The Economy of Video Games

There is no worse opinion than those formed by people who have not tried out the subject at hand. While I won’t say that no economists or analysts play video games, the general consensus is that video games are more of a new generation thing. There certainly are more younger gamers than older ones.

I grew up playing video games since I was five. I went through my teenage fan boy years, spouting why so and so console was so much better than the other. Now that I’m smarter and actually have the slightest inkling of economics, I’m willing to say that most economists can only say the obvious when it comes to this portion of the market.

Now, don’t get me wrong. I’m sure that there were at least some economists who saw the Nintendo Wii when it was first unveiled and knew that it was going to be a hit. The same could be said about Nintendo’s handheld, the DS.

But let’s start chronologically. The Nintendo DS was put together under haste to compete with Sony’s Playstation Portable (PSP). In all aspects Nintendo’s product looked inferior to its long-time competitor. The PSP was sleek and more powerful while the DS was fat, weaker, and a bit clunky. When I first saw the product, however, I knew that Nintendo was going to win. Having played video games in the same way for years, gamers would want something new and the DS offered it. In the end, the DS clearly dominated the handheld market.

Now the Wii enters. It suffers the same big issue that plagued the DS when it first debuted: weaker than its opponents. At the time, power was everything. Sleeker graphics, more dynamic action and angles, and bigger worlds were the norm. When the product hit shelves, though, people went for the Wii instead of Microsoft’s Xbox 360 or Sony’s Playstation 3.

At this point in time, I knew that the Wii would, if not come out on top, closely compete with the other two. I believed that because it offered innovation that neither of the other two provided it would succeed. I was wrong, however. The Wii succeeded not because of this innovation, but because of the audience it reached out to. Nintendo took a look at Microsoft and Sony and said to them “You two can share this pool. I’m going to find a new, bigger one.” In the end, Nintendo created and profited greatly from the casual gamer market, comprised mostly of young children, women, and the elderly.

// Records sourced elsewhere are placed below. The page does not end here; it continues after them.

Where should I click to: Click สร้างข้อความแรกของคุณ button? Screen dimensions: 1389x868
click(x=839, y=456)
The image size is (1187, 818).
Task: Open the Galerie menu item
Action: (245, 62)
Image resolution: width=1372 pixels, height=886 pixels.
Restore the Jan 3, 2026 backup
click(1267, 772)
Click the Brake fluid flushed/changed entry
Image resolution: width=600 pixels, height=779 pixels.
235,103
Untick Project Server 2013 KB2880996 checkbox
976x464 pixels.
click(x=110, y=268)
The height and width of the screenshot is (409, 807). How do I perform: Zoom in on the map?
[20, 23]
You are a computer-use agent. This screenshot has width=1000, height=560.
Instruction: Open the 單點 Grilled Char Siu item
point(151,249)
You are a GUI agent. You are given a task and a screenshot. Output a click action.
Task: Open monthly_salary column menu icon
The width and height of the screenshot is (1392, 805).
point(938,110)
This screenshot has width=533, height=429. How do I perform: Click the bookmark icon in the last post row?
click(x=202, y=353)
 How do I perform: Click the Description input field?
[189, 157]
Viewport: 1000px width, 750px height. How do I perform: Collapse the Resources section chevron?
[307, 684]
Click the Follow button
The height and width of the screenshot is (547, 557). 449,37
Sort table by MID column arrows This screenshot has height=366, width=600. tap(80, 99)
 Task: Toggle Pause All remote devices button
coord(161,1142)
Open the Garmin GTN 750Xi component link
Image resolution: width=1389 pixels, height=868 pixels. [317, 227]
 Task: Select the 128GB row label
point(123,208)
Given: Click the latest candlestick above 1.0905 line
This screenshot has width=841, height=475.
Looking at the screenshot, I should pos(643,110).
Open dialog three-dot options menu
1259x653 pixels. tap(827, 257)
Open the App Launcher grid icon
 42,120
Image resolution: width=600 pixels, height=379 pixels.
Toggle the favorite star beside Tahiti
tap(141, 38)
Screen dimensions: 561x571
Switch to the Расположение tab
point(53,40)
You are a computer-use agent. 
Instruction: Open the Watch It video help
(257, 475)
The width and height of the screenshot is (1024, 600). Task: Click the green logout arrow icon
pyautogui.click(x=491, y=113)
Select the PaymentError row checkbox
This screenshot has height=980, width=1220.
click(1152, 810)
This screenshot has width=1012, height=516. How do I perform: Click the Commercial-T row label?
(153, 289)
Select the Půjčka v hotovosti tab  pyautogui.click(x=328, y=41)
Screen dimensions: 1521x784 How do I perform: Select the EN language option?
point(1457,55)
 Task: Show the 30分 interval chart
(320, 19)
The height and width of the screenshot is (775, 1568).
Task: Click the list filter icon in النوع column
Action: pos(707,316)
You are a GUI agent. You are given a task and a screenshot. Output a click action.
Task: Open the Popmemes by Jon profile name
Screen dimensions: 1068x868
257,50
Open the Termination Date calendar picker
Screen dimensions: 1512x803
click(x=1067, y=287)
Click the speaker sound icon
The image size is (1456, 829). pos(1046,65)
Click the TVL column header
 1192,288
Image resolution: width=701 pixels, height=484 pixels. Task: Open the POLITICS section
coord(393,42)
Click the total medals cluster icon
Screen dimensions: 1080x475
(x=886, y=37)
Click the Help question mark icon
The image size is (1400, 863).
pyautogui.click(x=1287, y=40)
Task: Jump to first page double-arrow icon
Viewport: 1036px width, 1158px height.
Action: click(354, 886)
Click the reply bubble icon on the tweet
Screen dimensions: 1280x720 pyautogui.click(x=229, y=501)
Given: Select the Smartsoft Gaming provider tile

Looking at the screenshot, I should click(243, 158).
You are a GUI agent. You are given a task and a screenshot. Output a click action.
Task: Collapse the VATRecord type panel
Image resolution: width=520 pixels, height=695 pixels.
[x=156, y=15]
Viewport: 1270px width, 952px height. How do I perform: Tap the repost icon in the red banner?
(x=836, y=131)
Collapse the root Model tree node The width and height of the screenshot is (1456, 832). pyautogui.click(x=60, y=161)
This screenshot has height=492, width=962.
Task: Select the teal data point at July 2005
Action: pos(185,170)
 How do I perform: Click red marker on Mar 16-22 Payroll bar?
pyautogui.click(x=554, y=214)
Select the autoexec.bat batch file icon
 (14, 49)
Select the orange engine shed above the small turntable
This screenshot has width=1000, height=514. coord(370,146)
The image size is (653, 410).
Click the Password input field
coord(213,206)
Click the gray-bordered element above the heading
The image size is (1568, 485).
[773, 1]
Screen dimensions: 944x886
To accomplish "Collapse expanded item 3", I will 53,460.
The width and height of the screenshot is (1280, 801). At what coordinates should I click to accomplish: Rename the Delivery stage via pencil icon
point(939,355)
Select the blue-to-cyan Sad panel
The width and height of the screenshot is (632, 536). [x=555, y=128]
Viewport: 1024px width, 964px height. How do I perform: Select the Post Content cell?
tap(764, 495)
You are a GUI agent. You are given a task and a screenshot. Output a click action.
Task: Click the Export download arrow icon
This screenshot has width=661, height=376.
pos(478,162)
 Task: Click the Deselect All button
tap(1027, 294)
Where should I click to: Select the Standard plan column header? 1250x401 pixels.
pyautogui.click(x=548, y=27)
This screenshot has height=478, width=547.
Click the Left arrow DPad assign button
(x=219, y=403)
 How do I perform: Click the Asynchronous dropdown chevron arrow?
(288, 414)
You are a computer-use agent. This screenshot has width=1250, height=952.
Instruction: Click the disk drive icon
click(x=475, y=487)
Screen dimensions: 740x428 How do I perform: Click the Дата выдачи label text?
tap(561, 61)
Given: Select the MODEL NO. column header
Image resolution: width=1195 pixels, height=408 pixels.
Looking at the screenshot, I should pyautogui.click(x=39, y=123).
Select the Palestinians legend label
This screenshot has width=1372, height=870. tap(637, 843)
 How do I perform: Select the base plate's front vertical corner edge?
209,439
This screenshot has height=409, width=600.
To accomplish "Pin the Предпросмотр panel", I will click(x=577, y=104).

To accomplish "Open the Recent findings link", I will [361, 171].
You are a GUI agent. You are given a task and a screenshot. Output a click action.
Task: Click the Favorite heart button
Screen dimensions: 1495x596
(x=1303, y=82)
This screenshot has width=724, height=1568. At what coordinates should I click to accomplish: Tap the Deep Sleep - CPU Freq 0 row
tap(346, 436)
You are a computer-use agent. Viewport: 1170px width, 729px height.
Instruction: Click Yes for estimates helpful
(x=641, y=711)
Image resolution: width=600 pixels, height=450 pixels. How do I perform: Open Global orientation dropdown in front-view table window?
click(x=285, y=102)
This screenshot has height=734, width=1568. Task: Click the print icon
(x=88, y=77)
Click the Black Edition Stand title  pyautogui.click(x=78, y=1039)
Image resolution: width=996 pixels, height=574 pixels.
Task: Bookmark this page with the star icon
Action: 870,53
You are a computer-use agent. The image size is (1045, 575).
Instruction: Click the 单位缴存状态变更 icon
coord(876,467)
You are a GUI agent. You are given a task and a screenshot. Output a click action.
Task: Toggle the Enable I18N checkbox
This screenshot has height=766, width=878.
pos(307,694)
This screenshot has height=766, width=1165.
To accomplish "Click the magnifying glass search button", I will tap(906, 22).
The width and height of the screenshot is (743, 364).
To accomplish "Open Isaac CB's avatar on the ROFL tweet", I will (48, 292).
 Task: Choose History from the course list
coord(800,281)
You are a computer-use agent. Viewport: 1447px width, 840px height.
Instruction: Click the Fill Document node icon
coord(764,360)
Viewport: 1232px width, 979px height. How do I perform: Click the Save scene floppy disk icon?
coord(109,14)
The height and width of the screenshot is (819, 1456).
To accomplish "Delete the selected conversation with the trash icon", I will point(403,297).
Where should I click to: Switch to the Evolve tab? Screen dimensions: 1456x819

This is common knowledge by now, though. Or so we’d hope. One look at the end of this article would seem to imply otherwise. Starcraft II was one of the most anticipated releases of the summer. This only came up as a blip on the radar shortly before its release. Gamers (real gamers) knew that the moment it was announced, Blizzard had hit the jackpot.

I feel bad bashing analysts. It’s a legitimate job, the pay is quite nice, and most of the material they analyze are recent trends that are ongoing or have just passed. The fact remains, however, that there is still a barrier of generational separation. If you’re going to look for an opinion on video games, ask a gamer that is knowledgeable about their hobby. Chances are we know more than the average Wall Street worker. Or, at the very least, ask one that also plays video games.